The problem arises now that linux is becoming mainstream and accessible to all sort of users. Given our windows-bred behavior if a problem arises with a linux server we just bounce the box and hope its fixed. If someone asks about the issue we quickly declare "A reboot fixed it" and move on with our lives. If I received a nickel each time I heard this I could start my own venture capital fund.

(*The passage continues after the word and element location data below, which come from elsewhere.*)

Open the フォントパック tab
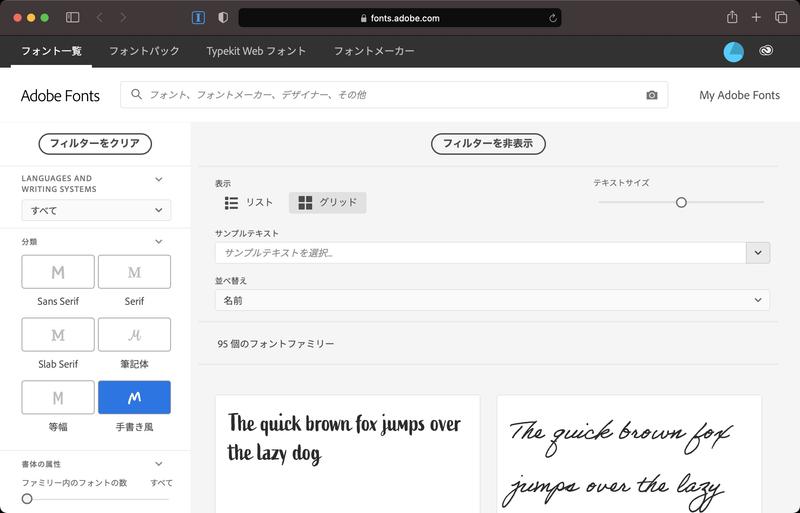The height and width of the screenshot is (513, 800). 144,51
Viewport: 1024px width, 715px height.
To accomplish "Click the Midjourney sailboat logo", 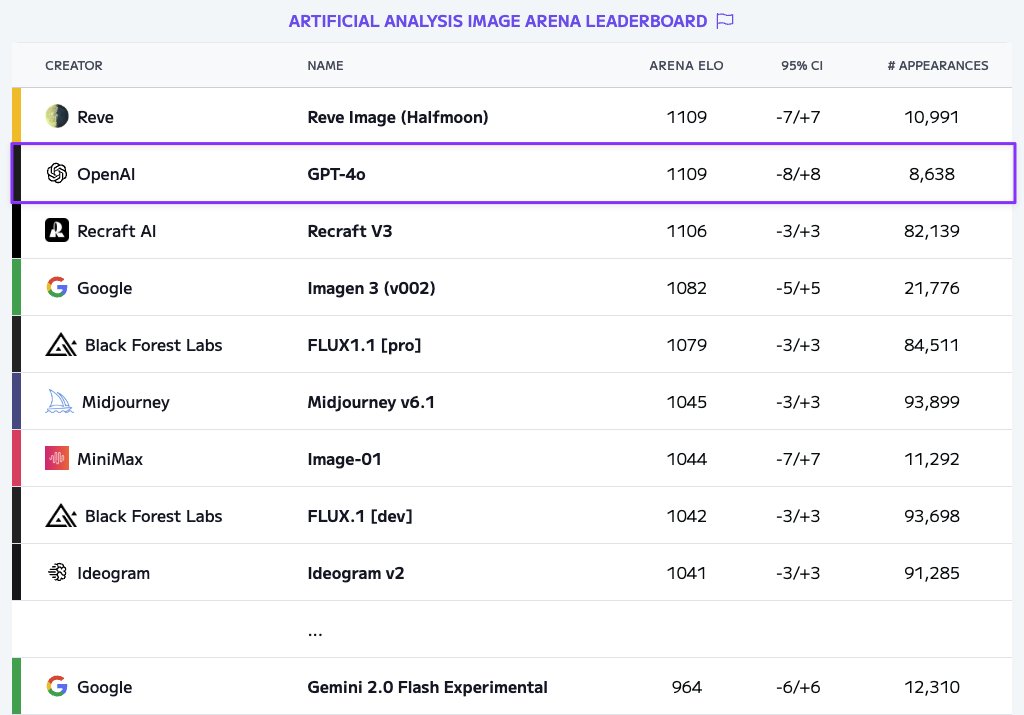I will pyautogui.click(x=59, y=402).
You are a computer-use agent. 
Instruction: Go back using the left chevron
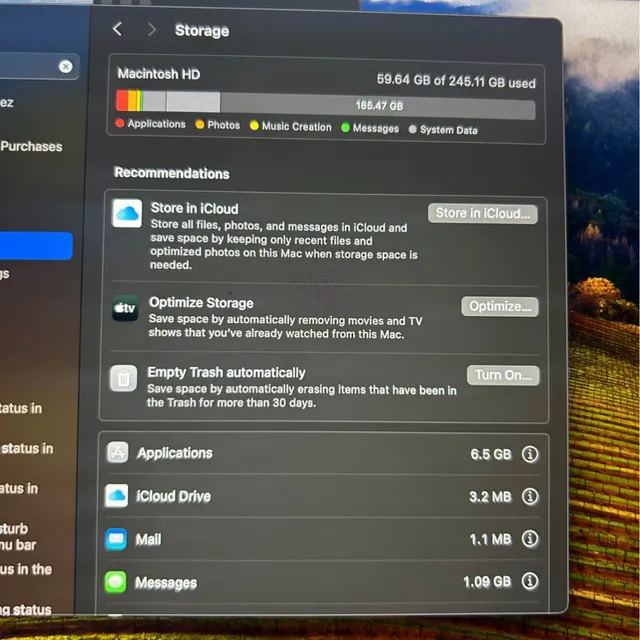(118, 29)
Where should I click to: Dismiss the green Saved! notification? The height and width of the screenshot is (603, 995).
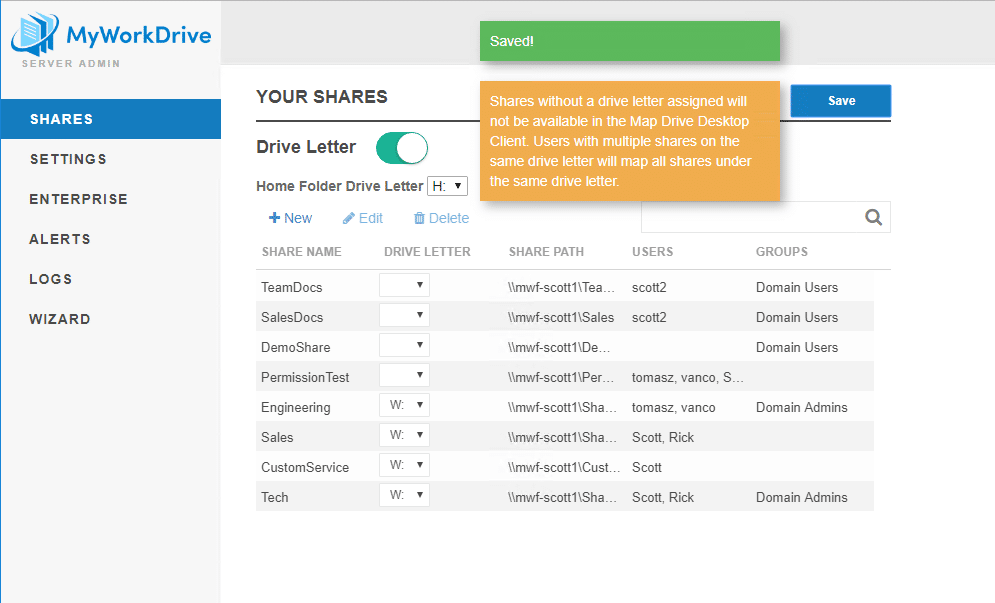[x=629, y=41]
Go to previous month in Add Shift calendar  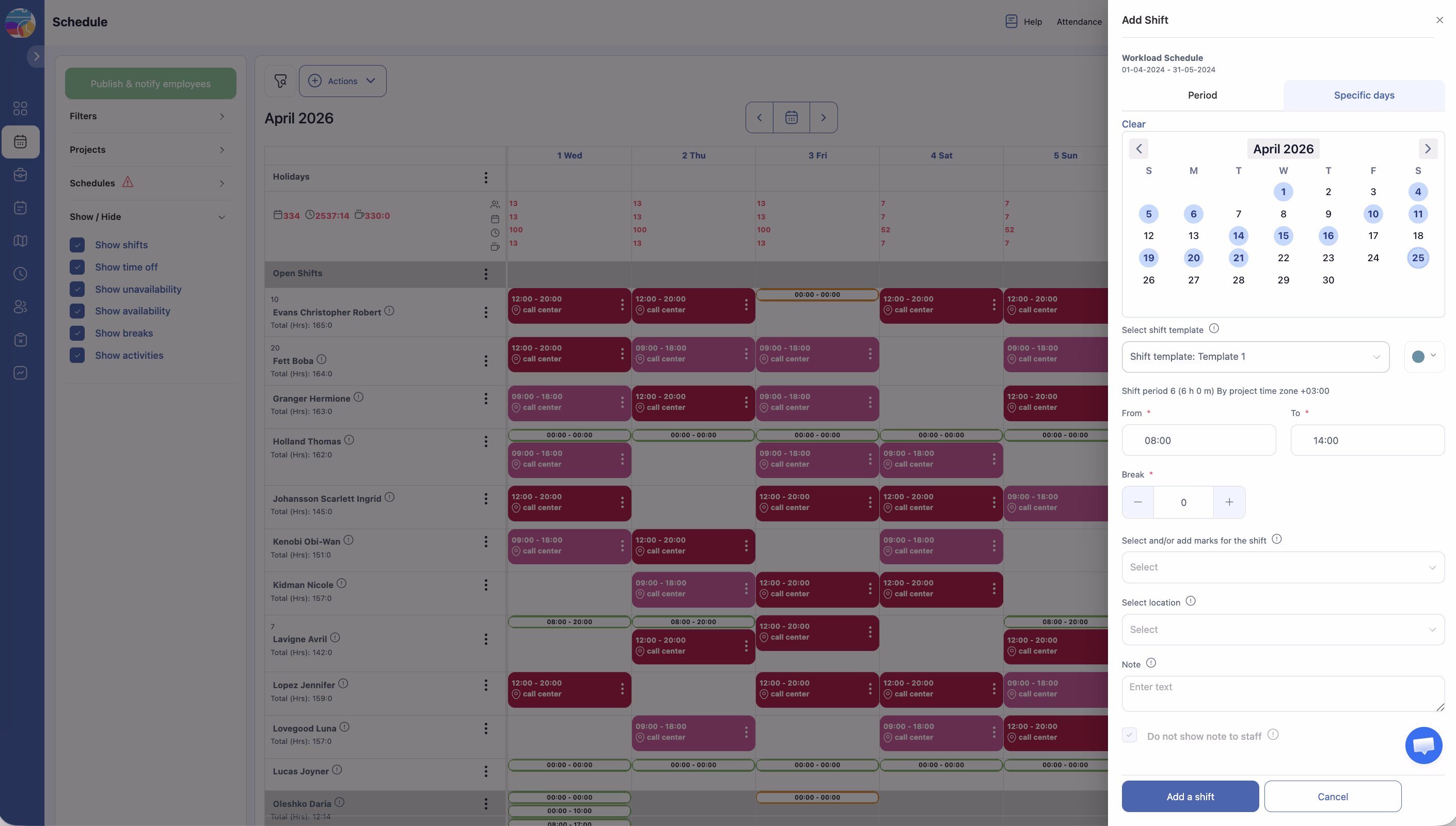1138,149
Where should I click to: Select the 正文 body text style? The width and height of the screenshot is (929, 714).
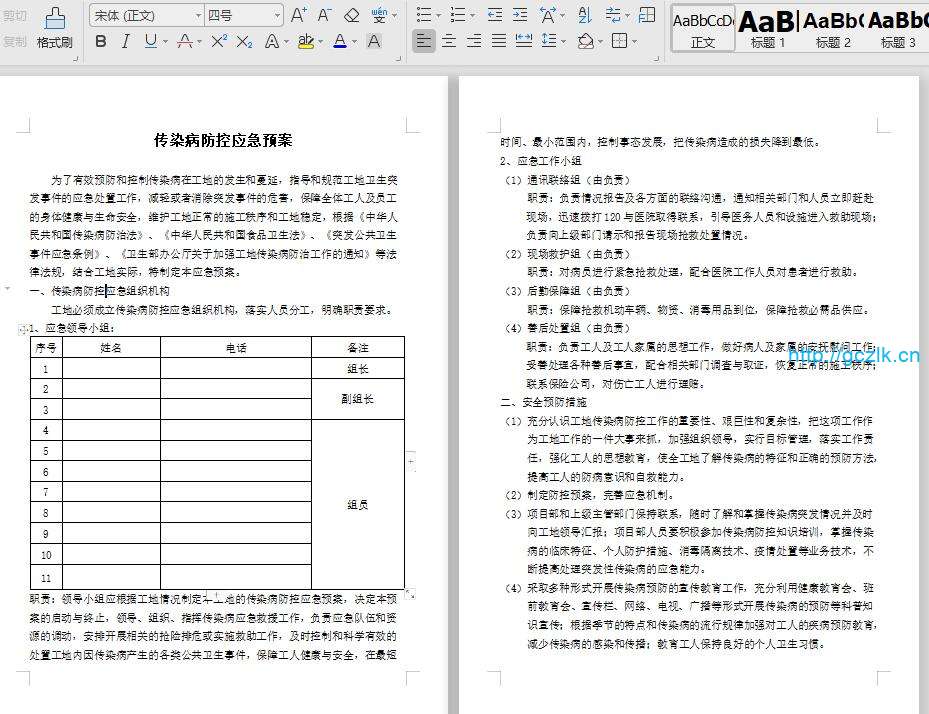coord(703,27)
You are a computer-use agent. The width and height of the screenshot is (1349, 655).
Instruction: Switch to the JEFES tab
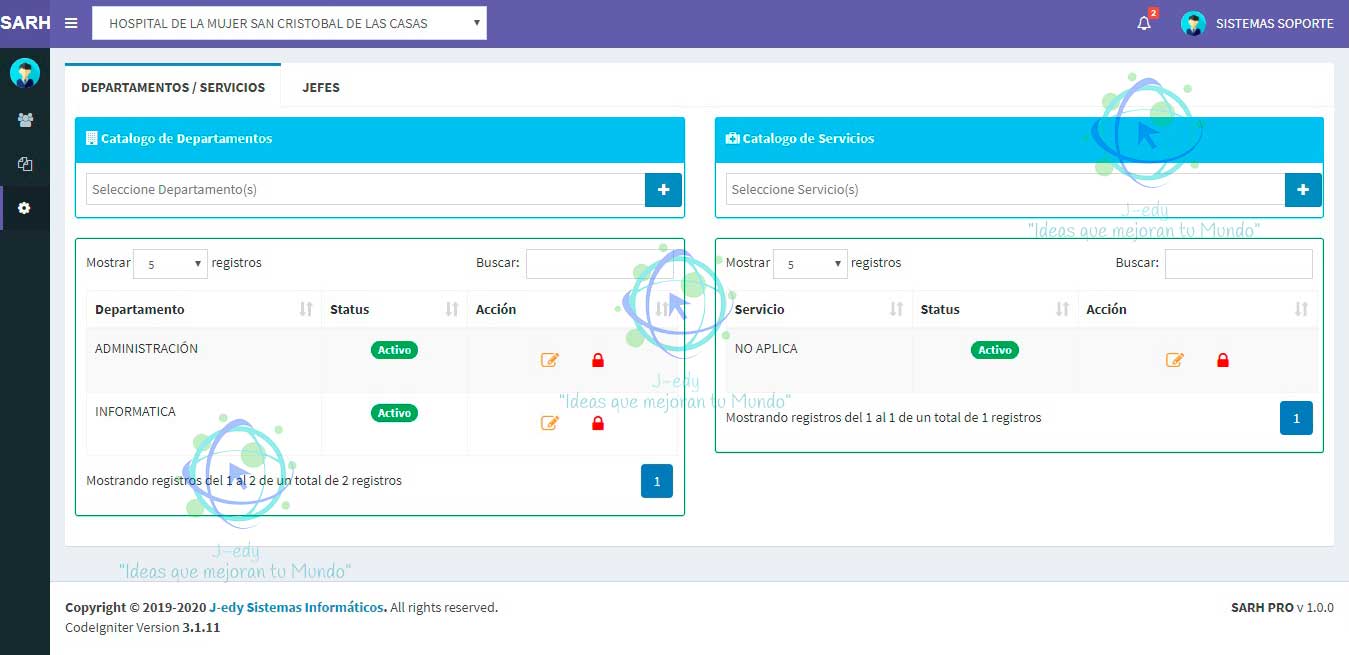point(321,87)
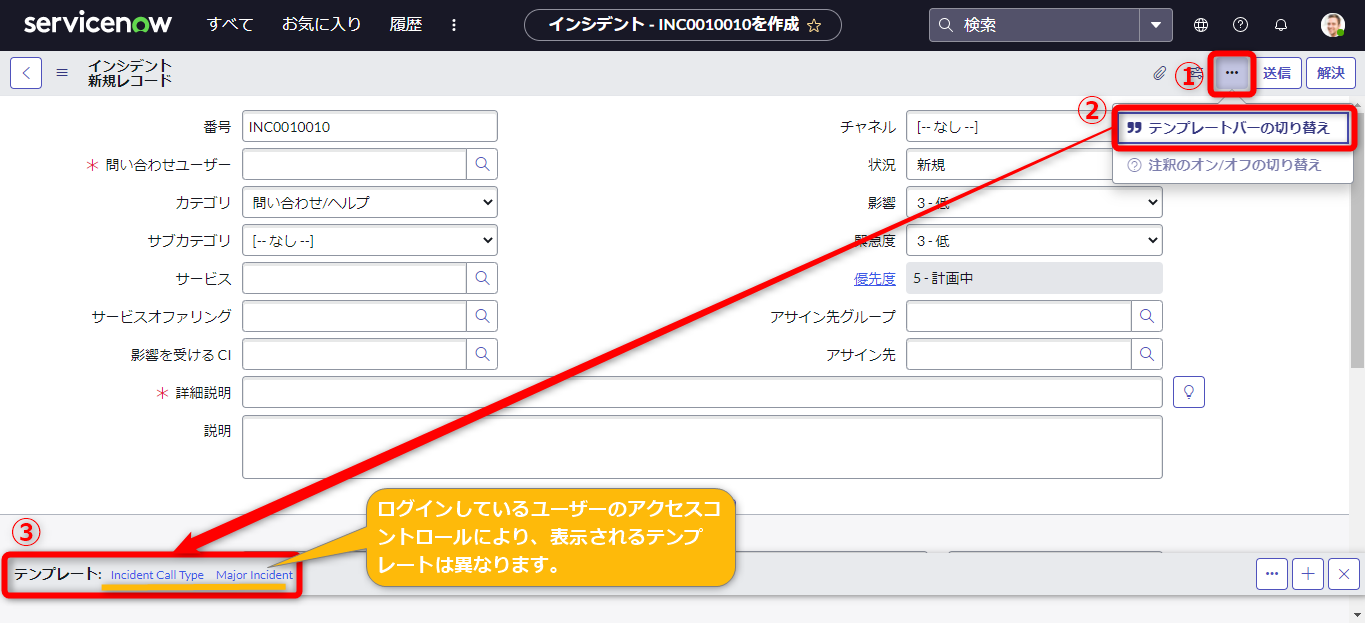Screen dimensions: 1365x623
Task: Attach a file using the paperclip icon
Action: coord(1160,72)
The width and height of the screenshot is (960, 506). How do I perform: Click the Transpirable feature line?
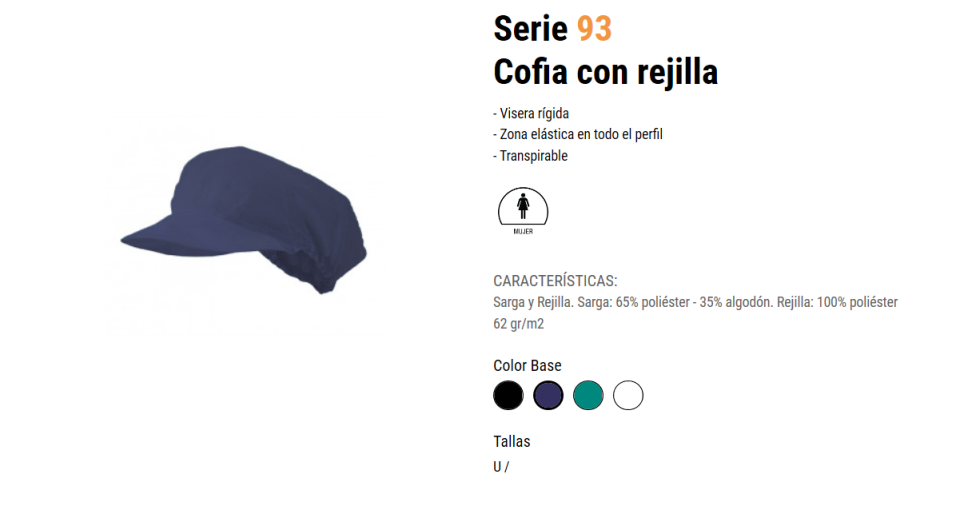click(x=530, y=156)
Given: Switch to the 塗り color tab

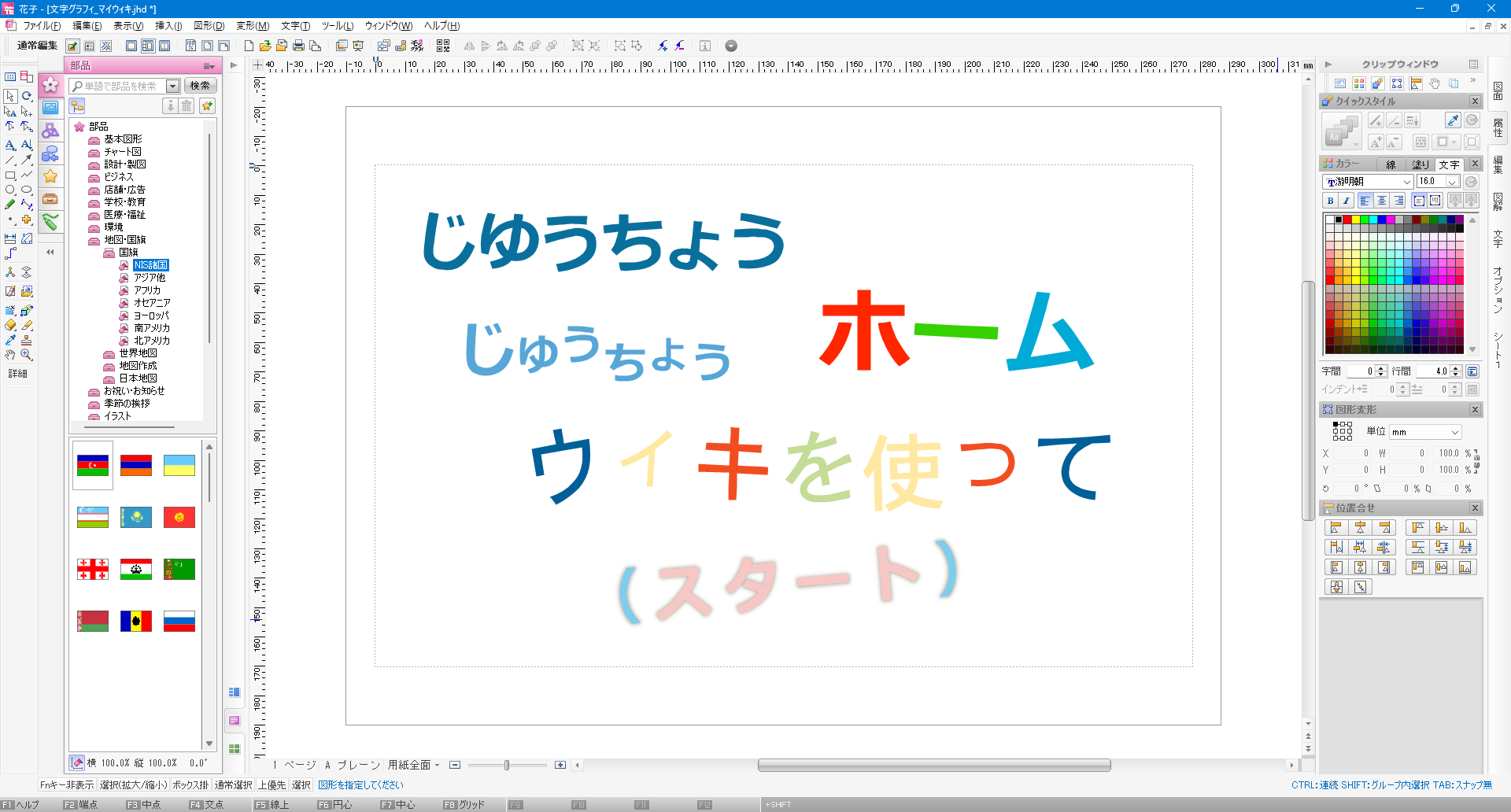Looking at the screenshot, I should pos(1420,164).
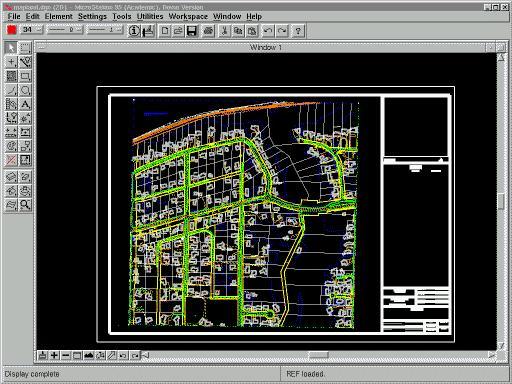The image size is (512, 384).
Task: Click the Save design floppy icon
Action: pyautogui.click(x=192, y=31)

The reality is that you should not have to reboot linux machines. If you are having to frequently reboot your linux/unix servers you probably *do* have a problem and the reboot is not "fixing" anything - it's only removing the symptoms for a period of time. Unless you are prepared to continuously reboot and deal with other possible side effects I'd advise you do a couple things when problems are encountered:

  1. DO NOT REBOOT
  2. Classify the problem very specifically. The problem isn't that "My computer doesn't work" or "The Internet is Down." What specifically isn't working?
  3. Collect as much relevant information as you can and then some. Often "irrelevant" information is quite relevant as the core cause is not always where one expects.
  4. Troubleshoot the issue. If you are unsure how to troubleshoot the issue - see step 1: DO NOT REBOOT. If you want to fix the issue go find someone who can help you and describe the problem very specifically and give them your gathered information. If you do reboot, you've erased all the symptoms and made finding the problem much more difficult.

This also applies to Untangle. Untangle is based on linux and you should never have to reboot it. If you are having to reboot it - you have an issue. It could be a hardware issue or a software issue or could not be related to Untangle at all. Rebooting will not solve the issue; it will only make troubleshooting the issue harder.